Raw records:
····················
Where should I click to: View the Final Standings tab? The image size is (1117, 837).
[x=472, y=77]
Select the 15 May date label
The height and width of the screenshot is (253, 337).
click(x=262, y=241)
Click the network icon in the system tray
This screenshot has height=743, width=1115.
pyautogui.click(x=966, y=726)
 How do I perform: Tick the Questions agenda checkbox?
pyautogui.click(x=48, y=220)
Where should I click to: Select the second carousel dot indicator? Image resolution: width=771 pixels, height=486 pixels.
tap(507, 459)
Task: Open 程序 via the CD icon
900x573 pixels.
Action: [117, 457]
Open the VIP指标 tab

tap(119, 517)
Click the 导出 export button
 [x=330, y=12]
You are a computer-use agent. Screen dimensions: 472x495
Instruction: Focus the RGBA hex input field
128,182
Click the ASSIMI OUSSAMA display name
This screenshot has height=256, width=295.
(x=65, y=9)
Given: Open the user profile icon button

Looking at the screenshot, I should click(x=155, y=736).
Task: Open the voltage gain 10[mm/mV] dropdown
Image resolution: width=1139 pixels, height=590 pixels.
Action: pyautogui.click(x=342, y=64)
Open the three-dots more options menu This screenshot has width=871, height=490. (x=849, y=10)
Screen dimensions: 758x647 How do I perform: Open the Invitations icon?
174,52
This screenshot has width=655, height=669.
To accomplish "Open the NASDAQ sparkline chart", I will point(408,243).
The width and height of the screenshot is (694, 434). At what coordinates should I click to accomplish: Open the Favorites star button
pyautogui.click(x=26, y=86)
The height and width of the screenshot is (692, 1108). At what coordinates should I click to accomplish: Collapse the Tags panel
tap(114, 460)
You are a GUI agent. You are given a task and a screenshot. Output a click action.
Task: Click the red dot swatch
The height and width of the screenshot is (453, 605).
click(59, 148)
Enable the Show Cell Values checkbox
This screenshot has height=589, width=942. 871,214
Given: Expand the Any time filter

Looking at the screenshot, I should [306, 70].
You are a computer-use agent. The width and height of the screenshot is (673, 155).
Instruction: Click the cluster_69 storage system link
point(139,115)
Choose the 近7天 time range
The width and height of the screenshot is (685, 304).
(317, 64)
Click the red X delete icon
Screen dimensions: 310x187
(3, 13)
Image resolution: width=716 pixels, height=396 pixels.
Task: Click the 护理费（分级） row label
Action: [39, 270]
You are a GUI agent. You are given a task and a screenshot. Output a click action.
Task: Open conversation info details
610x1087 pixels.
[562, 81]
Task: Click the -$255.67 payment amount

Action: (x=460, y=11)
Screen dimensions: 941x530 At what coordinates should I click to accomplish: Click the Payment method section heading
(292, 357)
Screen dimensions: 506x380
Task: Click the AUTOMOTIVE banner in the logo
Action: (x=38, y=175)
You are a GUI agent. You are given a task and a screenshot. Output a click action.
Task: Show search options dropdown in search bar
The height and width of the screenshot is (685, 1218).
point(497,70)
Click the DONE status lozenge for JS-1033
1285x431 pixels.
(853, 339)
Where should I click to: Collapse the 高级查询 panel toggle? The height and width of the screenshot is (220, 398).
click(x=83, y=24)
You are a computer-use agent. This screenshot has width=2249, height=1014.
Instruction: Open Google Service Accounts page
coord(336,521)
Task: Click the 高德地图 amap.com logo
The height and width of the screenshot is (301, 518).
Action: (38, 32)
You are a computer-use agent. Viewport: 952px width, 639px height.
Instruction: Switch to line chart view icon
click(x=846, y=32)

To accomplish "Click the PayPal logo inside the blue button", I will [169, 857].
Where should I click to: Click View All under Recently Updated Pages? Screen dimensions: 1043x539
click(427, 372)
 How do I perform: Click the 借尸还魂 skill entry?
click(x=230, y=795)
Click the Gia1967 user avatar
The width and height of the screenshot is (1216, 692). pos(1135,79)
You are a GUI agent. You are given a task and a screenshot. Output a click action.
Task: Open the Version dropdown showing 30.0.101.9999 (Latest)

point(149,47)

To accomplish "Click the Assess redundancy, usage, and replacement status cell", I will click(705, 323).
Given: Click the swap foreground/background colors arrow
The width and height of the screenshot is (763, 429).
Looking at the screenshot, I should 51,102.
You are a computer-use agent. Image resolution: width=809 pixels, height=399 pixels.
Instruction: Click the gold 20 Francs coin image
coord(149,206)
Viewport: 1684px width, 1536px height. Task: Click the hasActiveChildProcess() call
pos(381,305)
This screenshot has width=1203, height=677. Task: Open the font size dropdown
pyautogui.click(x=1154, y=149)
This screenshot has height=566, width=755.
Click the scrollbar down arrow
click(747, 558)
····················
Work to complete: Pick out every line of the listing above that contains the string "system", and copy each one. Matching is case-sensitive.

Full answer:
Click the network icon in the system tray
Instruction: Click the cluster_69 storage system link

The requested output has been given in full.